The figure describes the approach in four discrete steps. In step 1 the sensors are activated, step 2 phosphorylation or desphosphorylation of response regulators, step 3 binding of response regulators to promoters, finally in step 4 the expected color (chromoprotein) is expressedHuman Practice
The human practice project of iGEM Uppsala 2011 was based on reaching out and making people aware of the many possibilities of Synthetic biology and GMO. This was done by simultaneously reaching out to media and also to high schools in order to spread the possibilities of synthetic biology. The team were featured on various journals such as “Biologen” and they also held presentations in various places were one of these was the swedish high school “Katedralskolan”.
Result
The team managed to get parts of their system working and because of this they managed to go forward to the finals in MIT (Massachusetts institute of technology) in Boston after have won a gold medal in the regional championships in Amsterdam.
IGEM Uppsala 2010
"Levande Klocka" (Living clock)
The team of Uppsala iGEM 2010The iGEM Uppsala project of 2010 “Living Clock” involved building a concentration band detection sensor in order to create a bacterial clock. To prove the concept further the the plan was to demonstrate its usefulness by building a bio-clock and a color display unit.

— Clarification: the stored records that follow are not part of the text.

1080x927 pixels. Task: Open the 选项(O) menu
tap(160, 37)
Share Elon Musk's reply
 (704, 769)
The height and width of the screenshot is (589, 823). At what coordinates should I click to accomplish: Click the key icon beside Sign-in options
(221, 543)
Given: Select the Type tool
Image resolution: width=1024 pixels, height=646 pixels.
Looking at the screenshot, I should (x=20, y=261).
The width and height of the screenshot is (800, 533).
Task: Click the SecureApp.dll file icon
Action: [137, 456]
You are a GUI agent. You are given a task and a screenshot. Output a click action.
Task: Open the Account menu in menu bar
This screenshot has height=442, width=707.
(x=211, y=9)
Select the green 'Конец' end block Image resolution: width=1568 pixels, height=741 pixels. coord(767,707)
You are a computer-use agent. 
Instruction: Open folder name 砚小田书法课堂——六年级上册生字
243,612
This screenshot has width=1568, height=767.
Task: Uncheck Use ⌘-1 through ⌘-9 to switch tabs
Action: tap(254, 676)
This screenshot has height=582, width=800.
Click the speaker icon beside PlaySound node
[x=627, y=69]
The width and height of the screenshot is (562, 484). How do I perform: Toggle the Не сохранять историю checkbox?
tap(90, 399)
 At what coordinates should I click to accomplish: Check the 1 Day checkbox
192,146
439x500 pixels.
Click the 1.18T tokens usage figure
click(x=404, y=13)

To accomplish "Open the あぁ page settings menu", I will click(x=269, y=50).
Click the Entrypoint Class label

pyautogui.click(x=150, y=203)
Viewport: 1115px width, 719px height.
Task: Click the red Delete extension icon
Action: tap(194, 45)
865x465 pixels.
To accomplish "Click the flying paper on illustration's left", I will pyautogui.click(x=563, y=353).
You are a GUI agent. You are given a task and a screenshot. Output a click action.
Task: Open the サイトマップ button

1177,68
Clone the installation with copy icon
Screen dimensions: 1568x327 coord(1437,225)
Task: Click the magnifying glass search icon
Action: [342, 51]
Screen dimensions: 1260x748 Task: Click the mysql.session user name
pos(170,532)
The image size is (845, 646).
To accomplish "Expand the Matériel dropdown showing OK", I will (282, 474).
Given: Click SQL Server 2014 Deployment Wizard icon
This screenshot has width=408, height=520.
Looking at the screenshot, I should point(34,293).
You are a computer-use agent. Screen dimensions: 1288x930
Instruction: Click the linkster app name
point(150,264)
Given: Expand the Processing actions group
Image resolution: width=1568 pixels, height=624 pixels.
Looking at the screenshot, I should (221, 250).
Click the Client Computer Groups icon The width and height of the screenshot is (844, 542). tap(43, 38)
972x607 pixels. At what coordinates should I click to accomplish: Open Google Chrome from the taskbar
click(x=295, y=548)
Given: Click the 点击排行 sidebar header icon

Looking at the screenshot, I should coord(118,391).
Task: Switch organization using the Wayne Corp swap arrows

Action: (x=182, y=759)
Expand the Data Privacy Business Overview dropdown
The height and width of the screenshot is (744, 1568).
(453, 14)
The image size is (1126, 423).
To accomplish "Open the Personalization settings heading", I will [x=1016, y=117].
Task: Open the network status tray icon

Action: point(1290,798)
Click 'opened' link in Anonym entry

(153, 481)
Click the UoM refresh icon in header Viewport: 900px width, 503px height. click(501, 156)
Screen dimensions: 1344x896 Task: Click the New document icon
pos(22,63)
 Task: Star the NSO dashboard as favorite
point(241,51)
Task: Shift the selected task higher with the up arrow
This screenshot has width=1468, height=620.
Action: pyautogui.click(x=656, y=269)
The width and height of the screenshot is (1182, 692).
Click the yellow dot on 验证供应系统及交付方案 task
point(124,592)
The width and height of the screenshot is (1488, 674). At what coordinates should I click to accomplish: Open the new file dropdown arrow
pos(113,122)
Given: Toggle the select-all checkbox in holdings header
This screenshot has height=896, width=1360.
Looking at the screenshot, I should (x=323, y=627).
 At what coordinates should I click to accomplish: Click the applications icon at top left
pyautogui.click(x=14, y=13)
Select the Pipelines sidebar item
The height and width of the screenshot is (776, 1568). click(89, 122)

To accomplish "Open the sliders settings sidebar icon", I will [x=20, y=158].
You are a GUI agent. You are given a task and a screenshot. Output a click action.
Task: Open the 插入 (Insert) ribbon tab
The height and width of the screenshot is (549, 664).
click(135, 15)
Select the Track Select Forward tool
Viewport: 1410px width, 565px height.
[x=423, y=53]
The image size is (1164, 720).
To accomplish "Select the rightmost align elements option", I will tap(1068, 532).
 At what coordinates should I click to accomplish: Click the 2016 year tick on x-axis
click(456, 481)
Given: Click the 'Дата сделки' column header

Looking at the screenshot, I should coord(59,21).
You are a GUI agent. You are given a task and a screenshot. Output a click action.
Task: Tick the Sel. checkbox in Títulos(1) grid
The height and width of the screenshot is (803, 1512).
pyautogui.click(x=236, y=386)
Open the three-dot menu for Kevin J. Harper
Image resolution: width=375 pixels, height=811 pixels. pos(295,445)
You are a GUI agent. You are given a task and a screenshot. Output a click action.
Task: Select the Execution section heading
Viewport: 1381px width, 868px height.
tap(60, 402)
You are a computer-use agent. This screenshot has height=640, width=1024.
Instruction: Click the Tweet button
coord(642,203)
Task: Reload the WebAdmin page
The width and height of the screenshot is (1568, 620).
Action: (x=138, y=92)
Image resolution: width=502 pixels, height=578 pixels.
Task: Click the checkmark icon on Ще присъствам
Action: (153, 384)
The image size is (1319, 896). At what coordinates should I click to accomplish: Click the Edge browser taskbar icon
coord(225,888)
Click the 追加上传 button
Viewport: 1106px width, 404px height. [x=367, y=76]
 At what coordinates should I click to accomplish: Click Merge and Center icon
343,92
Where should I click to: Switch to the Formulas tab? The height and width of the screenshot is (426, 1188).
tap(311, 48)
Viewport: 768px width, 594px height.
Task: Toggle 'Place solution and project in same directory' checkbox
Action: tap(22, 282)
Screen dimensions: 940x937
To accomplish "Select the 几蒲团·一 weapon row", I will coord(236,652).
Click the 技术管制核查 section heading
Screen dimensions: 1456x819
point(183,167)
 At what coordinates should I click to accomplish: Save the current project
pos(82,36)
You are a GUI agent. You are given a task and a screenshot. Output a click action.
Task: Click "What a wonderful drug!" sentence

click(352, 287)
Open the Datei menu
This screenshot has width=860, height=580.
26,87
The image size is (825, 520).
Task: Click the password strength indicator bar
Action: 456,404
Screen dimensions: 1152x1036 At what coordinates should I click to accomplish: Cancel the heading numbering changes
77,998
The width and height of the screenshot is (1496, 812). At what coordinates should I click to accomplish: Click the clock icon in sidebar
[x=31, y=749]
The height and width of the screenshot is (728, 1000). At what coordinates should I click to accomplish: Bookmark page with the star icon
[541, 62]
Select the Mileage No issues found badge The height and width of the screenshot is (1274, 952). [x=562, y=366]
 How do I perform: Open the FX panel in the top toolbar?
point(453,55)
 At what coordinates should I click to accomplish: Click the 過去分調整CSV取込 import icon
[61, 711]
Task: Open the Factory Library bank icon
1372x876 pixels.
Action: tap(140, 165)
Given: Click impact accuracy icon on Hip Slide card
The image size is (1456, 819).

The goal was to produce a concentration band component that had the ability to quantify a signal. The component itself was to be able to be combined with chemical sensors in order to enhance the signal. By using the concentration band in combination with regulated transcription factors one could make a color display unit. Each pixel of the Color Display Cell (CDC) consists of three colors that can be controlled individually. Through full control of these pixels one could produce complex color pictures and possibly even movies if combined with an efficient color degrading system controlled by an electrical current.
Results
The iGEM team of Uppsala managed to get a bronze medal in the championships in MIT (Massachusetts institute of technology) in Boston.
IGEM Uppsala 2009
Sun to Alcohol: Booze Bugs
The iGEM Uppsala team of 2009 focused on alternative attempt to harvest energy with the sun as the primary energy source. Crude oil resources are getting more and more depleted in todays society and more importantly the effects on the climate demands a shift of how energy is produced today, in order to do that it is imperative to find a more sustainable energy source compared to the ones that exist today. The goal of the project 2009 was to produce biofuel in the form av ethanol and butanol with the use of cyanobacteria, Synechocystis sp PCC6803. Through utilizing the cyanobacterias ability to directly convert sunlight, the iGEM team made engineered constructs for ethanol and butanol production as well as observing strategies to increase the yields of the developed method.
Results
The iGEM team received a bronze medal in the championships in MIT (Massachusetts institute of technology) in Boston.